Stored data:
:::

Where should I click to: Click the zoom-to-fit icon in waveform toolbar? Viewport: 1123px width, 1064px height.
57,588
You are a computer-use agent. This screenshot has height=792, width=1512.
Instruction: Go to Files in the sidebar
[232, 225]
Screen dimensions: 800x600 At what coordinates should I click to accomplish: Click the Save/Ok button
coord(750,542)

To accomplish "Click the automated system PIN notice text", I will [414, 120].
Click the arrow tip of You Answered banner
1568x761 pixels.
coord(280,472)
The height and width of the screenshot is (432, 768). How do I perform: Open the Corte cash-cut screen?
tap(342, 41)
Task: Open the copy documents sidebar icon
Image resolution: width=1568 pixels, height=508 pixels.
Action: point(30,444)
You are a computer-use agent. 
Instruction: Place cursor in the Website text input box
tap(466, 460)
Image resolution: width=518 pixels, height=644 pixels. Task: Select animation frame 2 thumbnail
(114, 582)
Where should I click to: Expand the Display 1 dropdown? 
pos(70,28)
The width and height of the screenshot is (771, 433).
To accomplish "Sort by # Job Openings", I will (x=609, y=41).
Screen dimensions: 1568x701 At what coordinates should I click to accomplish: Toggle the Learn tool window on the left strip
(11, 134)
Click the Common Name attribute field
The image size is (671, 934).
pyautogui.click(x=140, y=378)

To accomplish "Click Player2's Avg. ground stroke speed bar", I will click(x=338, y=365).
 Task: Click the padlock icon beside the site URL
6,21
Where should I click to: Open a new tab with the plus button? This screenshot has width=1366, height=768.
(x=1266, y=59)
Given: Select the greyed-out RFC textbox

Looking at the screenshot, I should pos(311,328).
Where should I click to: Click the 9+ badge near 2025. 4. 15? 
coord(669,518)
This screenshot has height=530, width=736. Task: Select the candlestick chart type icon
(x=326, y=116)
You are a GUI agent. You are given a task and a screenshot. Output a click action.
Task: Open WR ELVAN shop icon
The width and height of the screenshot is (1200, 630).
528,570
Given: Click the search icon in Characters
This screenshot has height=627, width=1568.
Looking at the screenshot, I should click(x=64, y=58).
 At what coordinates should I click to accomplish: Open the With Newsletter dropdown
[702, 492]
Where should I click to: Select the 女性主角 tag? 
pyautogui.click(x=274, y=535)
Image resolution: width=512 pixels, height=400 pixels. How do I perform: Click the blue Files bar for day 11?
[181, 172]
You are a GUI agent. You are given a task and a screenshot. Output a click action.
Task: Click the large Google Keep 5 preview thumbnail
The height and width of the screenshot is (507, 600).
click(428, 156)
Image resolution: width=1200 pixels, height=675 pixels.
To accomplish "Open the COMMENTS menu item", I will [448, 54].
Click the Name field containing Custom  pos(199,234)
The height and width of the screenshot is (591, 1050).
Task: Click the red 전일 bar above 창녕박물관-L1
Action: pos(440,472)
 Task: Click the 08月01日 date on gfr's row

:::

> **WHAT YOU WILL DO**
Every entry must be retyped in full, exactly as given.

> **SOLUTION FOR THIS TASK**
Where should I click to: Click the zoom-to-fit icon in waveform toolbar? Viewport: 1123px width, 1064px height.
57,588
You are a computer-use agent. This screenshot has height=792, width=1512.
Instruction: Go to Files in the sidebar
[232, 225]
Screen dimensions: 800x600 At what coordinates should I click to accomplish: Click the Save/Ok button
coord(750,542)

To accomplish "Click the automated system PIN notice text", I will [414, 120].
Click the arrow tip of You Answered banner
1568x761 pixels.
coord(280,472)
The height and width of the screenshot is (432, 768). How do I perform: Open the Corte cash-cut screen?
tap(342, 41)
Task: Open the copy documents sidebar icon
Image resolution: width=1568 pixels, height=508 pixels.
Action: point(30,444)
You are a computer-use agent. 
Instruction: Place cursor in the Website text input box
tap(466, 460)
Image resolution: width=518 pixels, height=644 pixels. Task: Select animation frame 2 thumbnail
(114, 582)
Where should I click to: Expand the Display 1 dropdown? 
pos(70,28)
The width and height of the screenshot is (771, 433).
To accomplish "Sort by # Job Openings", I will (x=609, y=41).
Screen dimensions: 1568x701 At what coordinates should I click to accomplish: Toggle the Learn tool window on the left strip
(11, 134)
Click the Common Name attribute field
The image size is (671, 934).
pyautogui.click(x=140, y=378)

To accomplish "Click Player2's Avg. ground stroke speed bar", I will click(x=338, y=365).
 Task: Click the padlock icon beside the site URL
6,21
Where should I click to: Open a new tab with the plus button? This screenshot has width=1366, height=768.
(x=1266, y=59)
Given: Select the greyed-out RFC textbox

Looking at the screenshot, I should pos(311,328).
Where should I click to: Click the 9+ badge near 2025. 4. 15? 
coord(669,518)
This screenshot has height=530, width=736. Task: Select the candlestick chart type icon
(x=326, y=116)
You are a GUI agent. You are given a task and a screenshot. Output a click action.
Task: Open WR ELVAN shop icon
The width and height of the screenshot is (1200, 630).
528,570
Given: Click the search icon in Characters
This screenshot has height=627, width=1568.
Looking at the screenshot, I should click(x=64, y=58).
 At what coordinates should I click to accomplish: Open the With Newsletter dropdown
[702, 492]
Where should I click to: Select the 女性主角 tag? 
pyautogui.click(x=274, y=535)
Image resolution: width=512 pixels, height=400 pixels. How do I perform: Click the blue Files bar for day 11?
[181, 172]
You are a GUI agent. You are given a task and a screenshot. Output a click action.
Task: Click the large Google Keep 5 preview thumbnail
The height and width of the screenshot is (507, 600).
click(428, 156)
Image resolution: width=1200 pixels, height=675 pixels.
To accomplish "Open the COMMENTS menu item", I will [448, 54].
Click the Name field containing Custom  pos(199,234)
The height and width of the screenshot is (591, 1050).
Task: Click the red 전일 bar above 창녕박물관-L1
Action: pos(440,472)
 Task: Click the 08月01日 date on gfr's row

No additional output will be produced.